● What is needed
Scan the listing below and copy each line holding the word "will".

● Data section
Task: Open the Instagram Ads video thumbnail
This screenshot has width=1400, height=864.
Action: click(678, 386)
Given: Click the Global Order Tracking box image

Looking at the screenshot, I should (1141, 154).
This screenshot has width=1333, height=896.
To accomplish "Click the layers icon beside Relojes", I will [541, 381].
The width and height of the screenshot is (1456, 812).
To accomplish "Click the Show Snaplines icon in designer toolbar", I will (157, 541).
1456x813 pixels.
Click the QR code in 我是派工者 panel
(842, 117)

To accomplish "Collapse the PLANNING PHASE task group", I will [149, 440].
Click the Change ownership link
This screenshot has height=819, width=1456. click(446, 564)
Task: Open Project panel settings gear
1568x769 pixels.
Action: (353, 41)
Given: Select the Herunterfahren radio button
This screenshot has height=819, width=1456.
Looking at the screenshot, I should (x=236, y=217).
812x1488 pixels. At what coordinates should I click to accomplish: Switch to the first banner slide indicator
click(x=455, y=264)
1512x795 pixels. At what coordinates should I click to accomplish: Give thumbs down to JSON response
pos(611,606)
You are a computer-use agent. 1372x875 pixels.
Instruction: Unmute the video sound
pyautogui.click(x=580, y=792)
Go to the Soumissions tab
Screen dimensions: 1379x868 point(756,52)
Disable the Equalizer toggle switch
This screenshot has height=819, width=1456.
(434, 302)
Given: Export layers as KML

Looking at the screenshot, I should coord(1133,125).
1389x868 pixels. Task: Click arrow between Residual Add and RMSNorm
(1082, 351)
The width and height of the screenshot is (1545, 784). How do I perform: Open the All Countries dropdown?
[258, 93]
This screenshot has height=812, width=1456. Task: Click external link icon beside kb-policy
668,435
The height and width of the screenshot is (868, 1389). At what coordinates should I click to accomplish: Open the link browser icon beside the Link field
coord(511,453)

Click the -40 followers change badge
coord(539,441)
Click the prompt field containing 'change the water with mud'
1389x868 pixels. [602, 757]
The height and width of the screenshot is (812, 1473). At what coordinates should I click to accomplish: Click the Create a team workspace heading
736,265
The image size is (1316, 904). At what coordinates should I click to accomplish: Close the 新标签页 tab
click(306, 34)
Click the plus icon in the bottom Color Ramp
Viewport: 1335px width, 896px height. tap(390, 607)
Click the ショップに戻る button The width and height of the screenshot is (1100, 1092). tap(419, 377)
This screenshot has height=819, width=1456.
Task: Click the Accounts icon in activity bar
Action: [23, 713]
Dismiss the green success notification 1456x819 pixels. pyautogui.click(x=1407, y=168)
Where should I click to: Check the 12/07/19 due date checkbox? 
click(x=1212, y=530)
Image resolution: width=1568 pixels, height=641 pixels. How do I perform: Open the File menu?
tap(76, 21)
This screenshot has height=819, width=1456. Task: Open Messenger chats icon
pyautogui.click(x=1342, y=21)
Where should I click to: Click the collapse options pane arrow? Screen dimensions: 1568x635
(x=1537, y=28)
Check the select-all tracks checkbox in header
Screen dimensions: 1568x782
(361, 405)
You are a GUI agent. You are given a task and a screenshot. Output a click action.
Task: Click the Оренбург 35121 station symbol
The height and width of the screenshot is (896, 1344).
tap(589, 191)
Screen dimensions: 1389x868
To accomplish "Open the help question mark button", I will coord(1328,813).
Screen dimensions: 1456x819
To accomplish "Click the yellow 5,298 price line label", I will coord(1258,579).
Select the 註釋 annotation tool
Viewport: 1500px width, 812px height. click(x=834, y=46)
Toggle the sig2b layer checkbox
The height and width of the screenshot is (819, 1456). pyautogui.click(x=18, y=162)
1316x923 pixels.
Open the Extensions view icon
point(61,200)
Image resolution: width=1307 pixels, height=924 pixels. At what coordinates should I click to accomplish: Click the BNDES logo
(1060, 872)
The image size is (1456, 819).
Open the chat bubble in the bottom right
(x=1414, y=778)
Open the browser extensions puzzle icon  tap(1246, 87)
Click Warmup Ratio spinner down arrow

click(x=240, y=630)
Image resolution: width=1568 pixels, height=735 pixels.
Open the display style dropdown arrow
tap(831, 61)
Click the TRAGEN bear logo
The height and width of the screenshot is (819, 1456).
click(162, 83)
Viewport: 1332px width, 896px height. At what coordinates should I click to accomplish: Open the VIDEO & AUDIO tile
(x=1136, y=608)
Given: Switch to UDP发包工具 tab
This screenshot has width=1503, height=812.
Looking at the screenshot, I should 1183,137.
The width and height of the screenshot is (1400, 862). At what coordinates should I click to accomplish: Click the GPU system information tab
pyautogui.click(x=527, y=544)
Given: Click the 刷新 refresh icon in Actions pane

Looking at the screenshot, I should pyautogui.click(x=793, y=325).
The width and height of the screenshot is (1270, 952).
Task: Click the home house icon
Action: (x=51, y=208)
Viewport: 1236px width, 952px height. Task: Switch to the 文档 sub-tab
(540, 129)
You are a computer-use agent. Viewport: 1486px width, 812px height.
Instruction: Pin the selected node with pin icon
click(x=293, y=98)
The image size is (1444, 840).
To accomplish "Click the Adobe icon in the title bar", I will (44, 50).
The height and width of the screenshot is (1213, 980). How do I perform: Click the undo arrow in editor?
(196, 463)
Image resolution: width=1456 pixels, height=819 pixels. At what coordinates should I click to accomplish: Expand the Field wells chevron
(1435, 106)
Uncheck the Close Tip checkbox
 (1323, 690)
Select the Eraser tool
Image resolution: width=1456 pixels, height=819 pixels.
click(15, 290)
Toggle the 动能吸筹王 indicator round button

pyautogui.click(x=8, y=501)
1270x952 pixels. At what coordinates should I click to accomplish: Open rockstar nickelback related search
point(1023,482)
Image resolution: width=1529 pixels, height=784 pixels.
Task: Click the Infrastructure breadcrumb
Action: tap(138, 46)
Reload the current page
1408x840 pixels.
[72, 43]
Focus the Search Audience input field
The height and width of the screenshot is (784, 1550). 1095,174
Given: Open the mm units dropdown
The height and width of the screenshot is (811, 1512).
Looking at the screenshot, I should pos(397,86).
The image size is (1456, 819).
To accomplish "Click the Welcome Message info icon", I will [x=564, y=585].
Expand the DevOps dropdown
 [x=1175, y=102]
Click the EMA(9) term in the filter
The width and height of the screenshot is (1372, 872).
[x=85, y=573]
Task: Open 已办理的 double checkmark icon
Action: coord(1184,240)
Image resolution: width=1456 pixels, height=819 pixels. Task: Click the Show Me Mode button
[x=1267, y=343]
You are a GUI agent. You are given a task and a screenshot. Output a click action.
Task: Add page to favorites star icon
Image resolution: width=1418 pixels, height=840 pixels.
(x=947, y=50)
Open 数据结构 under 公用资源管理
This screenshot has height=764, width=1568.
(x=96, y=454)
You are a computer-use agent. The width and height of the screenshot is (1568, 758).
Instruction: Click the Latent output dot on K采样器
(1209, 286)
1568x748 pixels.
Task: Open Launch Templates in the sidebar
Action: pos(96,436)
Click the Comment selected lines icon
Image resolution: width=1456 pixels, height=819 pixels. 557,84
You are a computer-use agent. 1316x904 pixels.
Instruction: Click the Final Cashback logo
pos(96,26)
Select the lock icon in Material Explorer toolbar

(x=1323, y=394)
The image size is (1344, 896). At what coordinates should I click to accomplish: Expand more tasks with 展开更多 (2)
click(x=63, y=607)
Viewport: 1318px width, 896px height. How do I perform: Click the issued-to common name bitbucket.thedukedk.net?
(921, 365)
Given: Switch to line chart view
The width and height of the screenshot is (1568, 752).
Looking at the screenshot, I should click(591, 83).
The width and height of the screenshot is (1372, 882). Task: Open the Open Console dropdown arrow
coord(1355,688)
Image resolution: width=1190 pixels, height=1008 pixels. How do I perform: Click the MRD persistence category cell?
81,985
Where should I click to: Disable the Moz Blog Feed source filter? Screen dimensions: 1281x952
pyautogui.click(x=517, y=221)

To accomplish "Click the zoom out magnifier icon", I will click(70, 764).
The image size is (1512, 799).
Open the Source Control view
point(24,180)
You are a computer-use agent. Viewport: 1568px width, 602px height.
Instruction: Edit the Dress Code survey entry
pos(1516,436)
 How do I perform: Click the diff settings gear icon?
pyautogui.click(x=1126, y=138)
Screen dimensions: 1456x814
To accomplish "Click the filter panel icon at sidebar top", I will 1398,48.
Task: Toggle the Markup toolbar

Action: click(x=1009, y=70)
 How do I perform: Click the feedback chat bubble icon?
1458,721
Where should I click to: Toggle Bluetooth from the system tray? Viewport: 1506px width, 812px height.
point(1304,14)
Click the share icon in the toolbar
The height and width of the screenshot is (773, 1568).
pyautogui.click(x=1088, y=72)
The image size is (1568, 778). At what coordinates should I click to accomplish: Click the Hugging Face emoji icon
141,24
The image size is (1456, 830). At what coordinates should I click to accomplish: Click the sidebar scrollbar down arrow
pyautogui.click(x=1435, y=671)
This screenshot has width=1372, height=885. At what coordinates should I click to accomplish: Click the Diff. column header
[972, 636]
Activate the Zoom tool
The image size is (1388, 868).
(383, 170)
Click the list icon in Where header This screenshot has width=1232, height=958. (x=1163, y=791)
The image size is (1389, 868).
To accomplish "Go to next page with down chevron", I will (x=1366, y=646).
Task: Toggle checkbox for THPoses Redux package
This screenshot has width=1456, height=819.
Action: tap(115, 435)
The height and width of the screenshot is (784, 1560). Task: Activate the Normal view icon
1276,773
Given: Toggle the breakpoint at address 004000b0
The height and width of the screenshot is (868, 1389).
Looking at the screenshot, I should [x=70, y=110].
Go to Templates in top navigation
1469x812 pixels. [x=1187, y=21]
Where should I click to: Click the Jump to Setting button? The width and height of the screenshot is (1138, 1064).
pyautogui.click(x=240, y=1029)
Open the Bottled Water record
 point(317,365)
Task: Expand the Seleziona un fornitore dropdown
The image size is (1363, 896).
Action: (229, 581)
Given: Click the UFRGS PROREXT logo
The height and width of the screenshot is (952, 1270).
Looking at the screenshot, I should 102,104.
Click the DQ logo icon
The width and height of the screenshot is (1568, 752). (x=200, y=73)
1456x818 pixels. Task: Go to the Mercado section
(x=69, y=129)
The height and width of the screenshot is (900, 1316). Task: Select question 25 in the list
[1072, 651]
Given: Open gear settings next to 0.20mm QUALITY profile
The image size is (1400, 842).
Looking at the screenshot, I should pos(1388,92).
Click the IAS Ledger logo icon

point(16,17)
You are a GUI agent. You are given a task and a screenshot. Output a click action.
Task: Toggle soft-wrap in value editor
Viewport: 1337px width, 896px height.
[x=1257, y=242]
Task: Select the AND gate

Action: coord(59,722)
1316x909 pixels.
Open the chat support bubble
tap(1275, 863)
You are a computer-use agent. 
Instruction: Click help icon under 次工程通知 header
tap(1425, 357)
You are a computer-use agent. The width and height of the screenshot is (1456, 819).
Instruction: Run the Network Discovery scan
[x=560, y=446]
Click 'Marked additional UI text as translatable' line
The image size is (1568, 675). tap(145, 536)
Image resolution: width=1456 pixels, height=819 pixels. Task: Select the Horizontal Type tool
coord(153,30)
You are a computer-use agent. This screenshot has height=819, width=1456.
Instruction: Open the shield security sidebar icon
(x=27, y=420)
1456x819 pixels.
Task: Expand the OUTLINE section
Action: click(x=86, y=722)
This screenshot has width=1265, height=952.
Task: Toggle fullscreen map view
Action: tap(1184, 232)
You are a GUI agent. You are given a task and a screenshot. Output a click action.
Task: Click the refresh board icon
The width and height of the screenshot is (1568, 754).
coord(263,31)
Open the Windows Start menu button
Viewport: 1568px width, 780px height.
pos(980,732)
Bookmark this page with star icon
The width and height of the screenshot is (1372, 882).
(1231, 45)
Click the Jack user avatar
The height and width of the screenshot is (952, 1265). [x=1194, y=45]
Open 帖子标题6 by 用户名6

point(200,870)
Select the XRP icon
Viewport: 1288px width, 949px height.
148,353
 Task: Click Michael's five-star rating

● Exercise result
To accomplish "Click the layers icon beside Relojes", I will [541, 381].
To accomplish "Click the Show Snaplines icon in designer toolbar", I will (157, 541).
To accomplish "Collapse the PLANNING PHASE task group", I will [149, 440].
To accomplish "Open the help question mark button", I will coord(1328,813).
To accomplish "Click the yellow 5,298 price line label", I will coord(1258,579).
To accomplish "Click the Adobe icon in the title bar", I will (44, 50).
To accomplish "Click the Welcome Message info icon", I will [x=564, y=585].
To accomplish "Click the zoom out magnifier icon", I will click(70, 764).
To accomplish "Click the filter panel icon at sidebar top", I will 1398,48.
To accomplish "Go to next page with down chevron", I will (x=1366, y=646).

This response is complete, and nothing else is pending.